**Directions for this task:** Some of the lines below need repeating. Reproduce exactly those between the lines holding "Blog (774, 1496)" and "[LinkedIn] (1277, 1881)", inclusive.

**Excerpted data:**

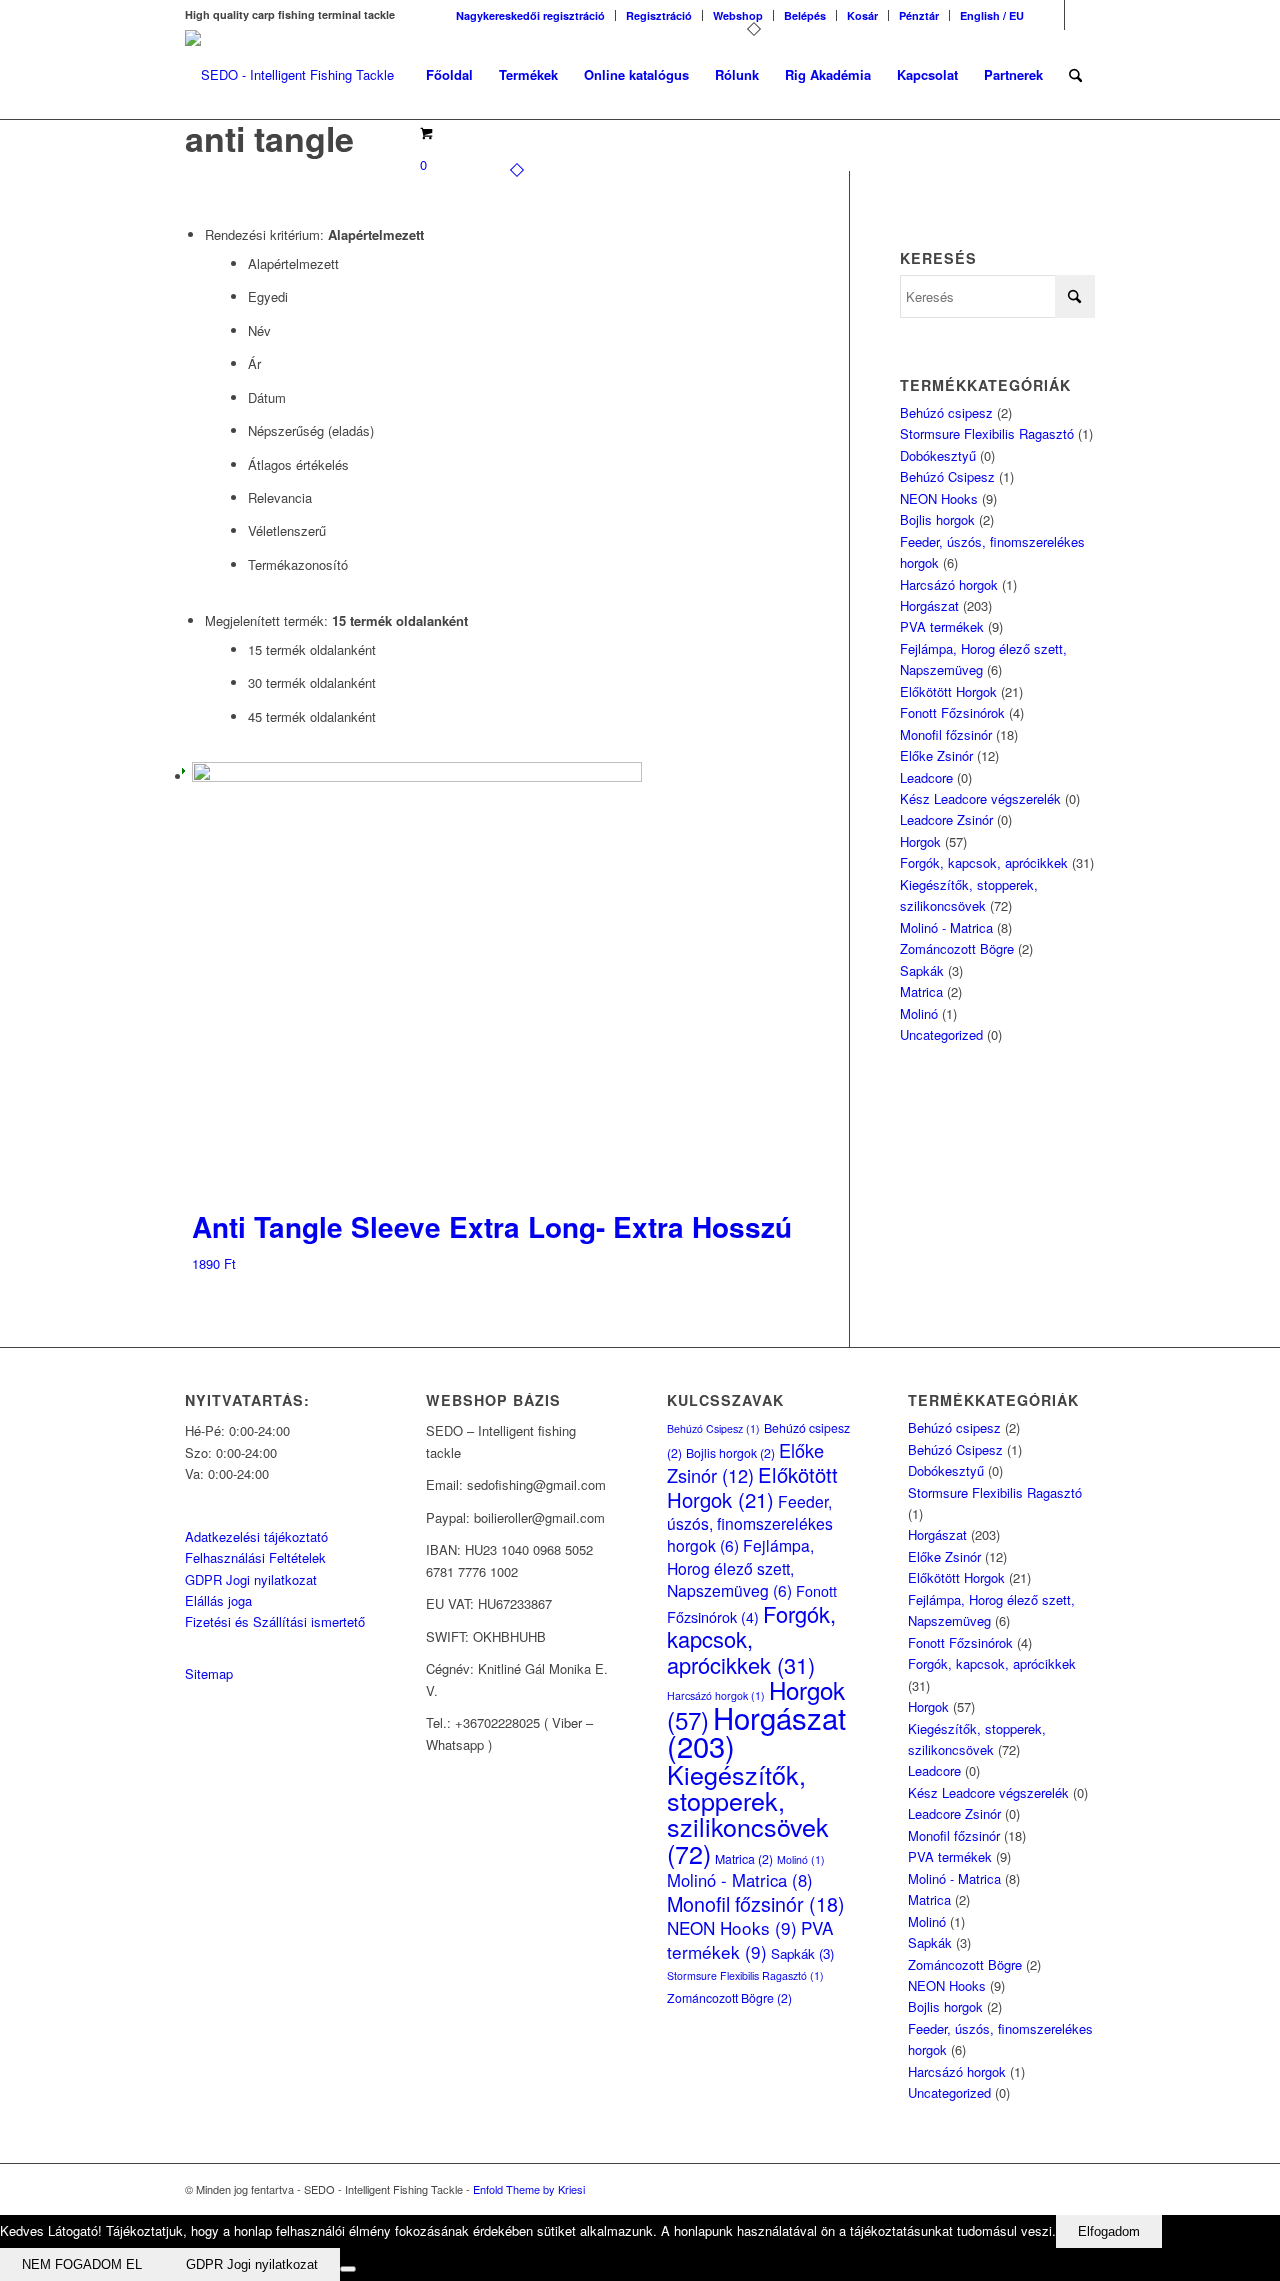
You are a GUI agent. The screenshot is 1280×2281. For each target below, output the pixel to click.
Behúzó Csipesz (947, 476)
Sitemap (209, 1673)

* * *

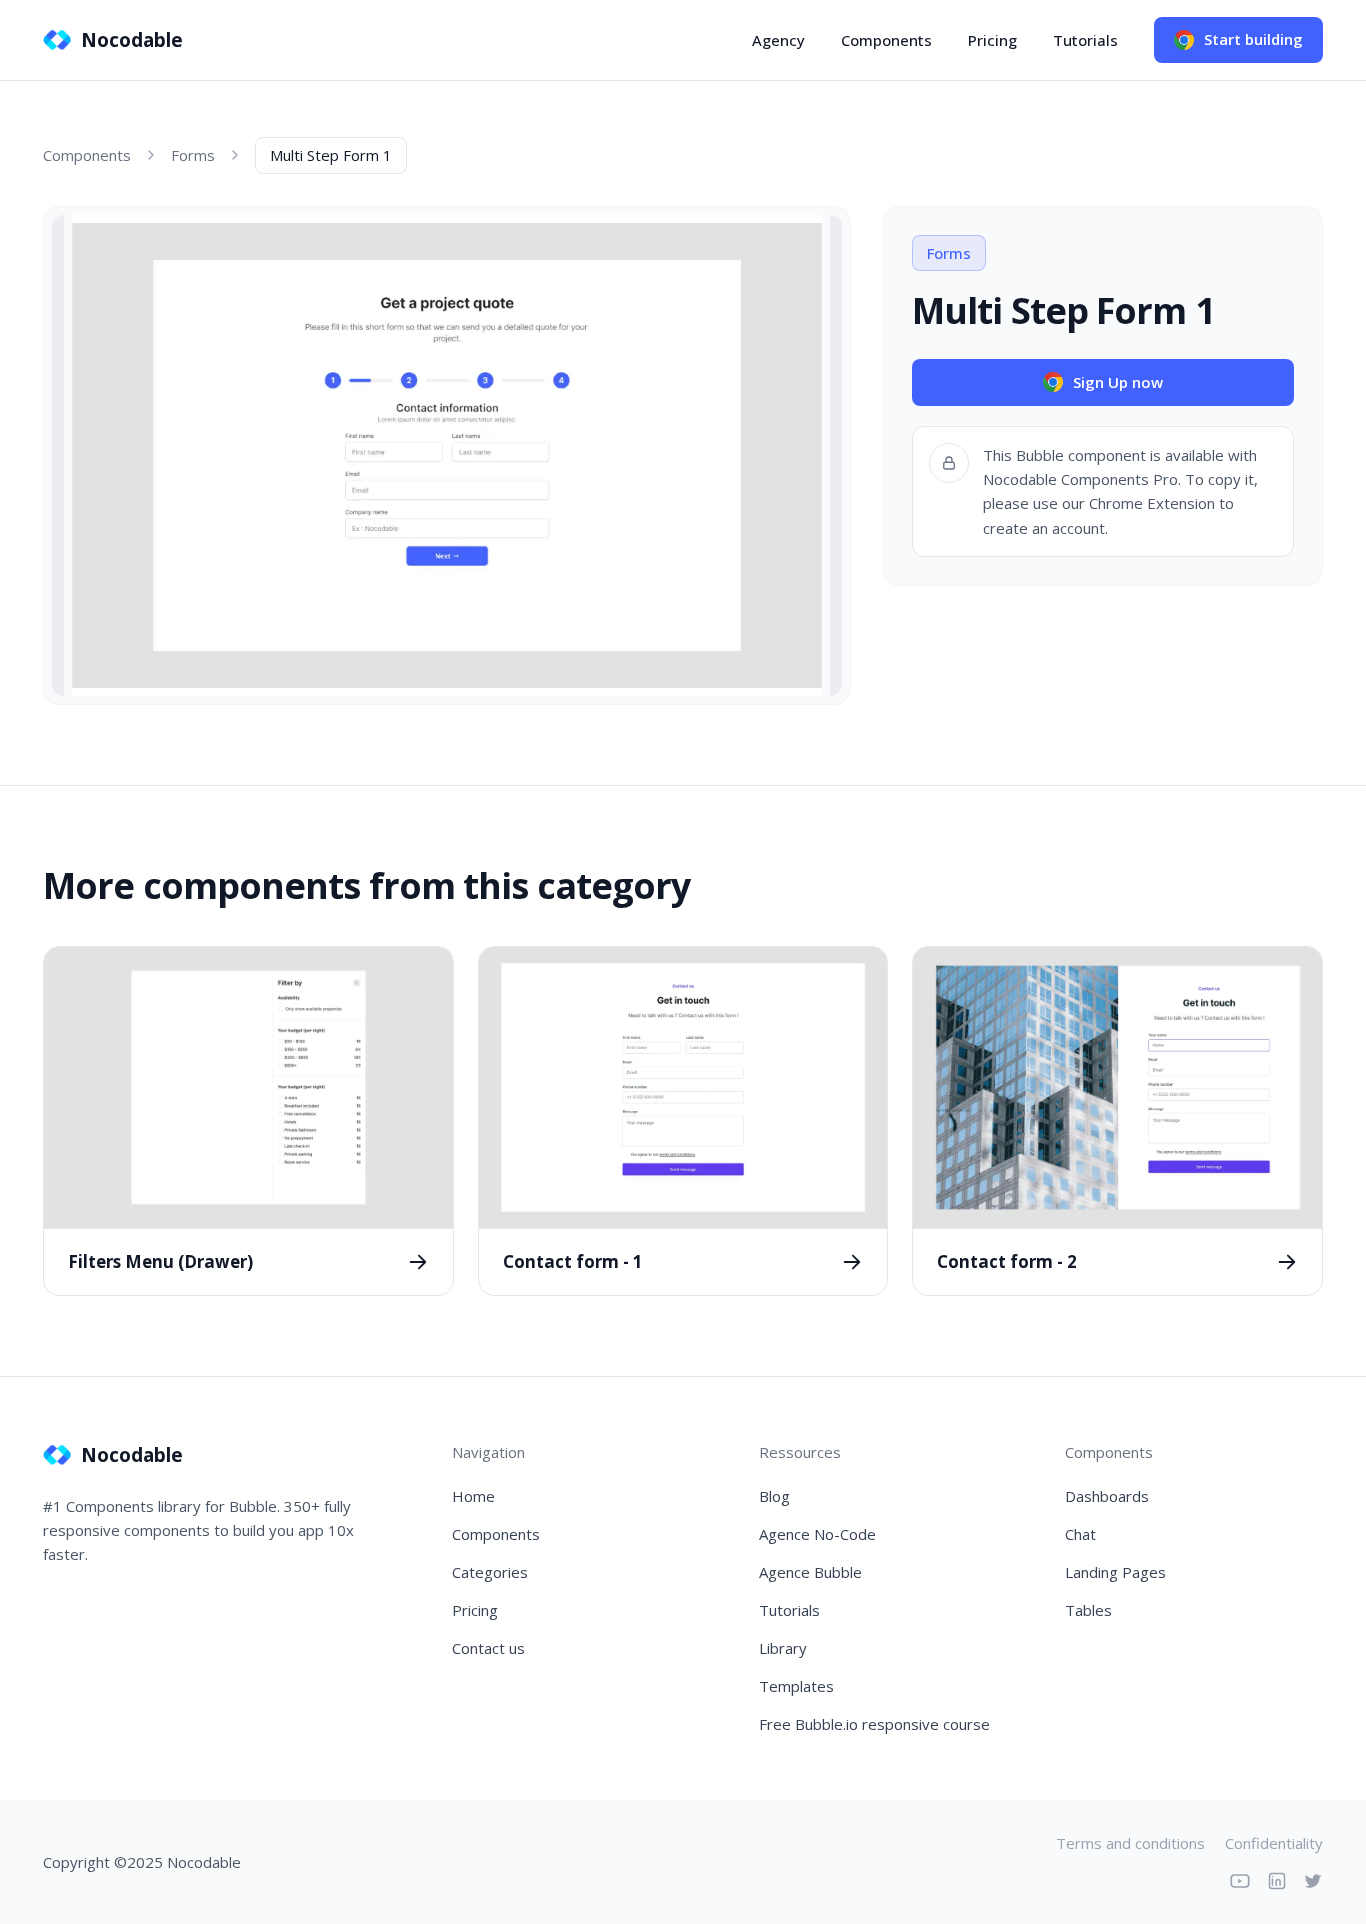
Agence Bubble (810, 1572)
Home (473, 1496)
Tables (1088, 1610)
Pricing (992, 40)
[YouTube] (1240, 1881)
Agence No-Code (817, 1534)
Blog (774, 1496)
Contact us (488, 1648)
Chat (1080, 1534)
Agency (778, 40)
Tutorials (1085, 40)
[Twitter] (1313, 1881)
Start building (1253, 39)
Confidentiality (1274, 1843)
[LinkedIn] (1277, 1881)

**Solution to this problem:**
Blog (774, 1496)
Contact us (488, 1648)
Chat (1080, 1534)
Agency (778, 40)
Tutorials (1085, 40)
[Twitter] (1313, 1881)
Start building (1253, 39)
Confidentiality (1274, 1843)
[LinkedIn] (1277, 1881)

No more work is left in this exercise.